··· Records to use

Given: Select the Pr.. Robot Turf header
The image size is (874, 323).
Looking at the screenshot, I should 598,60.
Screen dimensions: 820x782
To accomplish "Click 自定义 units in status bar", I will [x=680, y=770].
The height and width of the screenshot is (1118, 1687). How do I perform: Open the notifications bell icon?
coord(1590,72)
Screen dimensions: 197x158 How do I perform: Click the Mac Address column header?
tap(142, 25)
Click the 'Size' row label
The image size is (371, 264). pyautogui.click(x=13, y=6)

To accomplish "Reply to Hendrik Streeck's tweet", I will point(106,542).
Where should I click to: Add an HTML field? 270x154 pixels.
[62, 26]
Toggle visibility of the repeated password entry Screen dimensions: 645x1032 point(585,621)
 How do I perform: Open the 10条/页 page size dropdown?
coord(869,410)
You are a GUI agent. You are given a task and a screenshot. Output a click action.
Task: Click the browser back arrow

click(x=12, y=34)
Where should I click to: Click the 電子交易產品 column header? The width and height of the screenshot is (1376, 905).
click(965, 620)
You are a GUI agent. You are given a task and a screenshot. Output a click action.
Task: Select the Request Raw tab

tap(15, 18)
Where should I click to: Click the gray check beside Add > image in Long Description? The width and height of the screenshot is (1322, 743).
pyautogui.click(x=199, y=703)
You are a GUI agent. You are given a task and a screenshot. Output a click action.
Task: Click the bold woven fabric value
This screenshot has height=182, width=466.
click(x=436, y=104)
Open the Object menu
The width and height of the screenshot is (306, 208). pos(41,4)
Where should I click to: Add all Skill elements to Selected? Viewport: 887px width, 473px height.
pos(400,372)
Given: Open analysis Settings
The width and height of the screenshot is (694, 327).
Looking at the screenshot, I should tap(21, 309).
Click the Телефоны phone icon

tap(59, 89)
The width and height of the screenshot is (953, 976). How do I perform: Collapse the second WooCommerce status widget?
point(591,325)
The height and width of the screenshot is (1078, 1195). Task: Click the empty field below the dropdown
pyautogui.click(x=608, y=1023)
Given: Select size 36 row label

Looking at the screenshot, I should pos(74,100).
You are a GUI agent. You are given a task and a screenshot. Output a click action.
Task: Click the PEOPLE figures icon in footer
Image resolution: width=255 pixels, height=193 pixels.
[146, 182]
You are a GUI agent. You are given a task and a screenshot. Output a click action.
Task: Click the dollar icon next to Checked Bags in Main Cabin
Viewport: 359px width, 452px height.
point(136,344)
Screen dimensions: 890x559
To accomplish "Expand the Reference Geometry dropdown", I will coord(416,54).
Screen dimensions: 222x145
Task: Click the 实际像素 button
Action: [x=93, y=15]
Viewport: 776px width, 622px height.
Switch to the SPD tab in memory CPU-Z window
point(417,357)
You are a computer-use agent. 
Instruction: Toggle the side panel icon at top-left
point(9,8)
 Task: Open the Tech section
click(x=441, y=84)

······

Objective = In the stretch of data from the start through the line that contains "coord(1590,72)", change "notifications bell icon" to "settings gear icon" and reproduce those lines with nothing else altered.

Exercise response =
Given: Select the Pr.. Robot Turf header
The image size is (874, 323).
Looking at the screenshot, I should 598,60.
Screen dimensions: 820x782
To accomplish "Click 自定义 units in status bar", I will [x=680, y=770].
The height and width of the screenshot is (1118, 1687). How do I perform: Open the settings gear icon?
coord(1590,72)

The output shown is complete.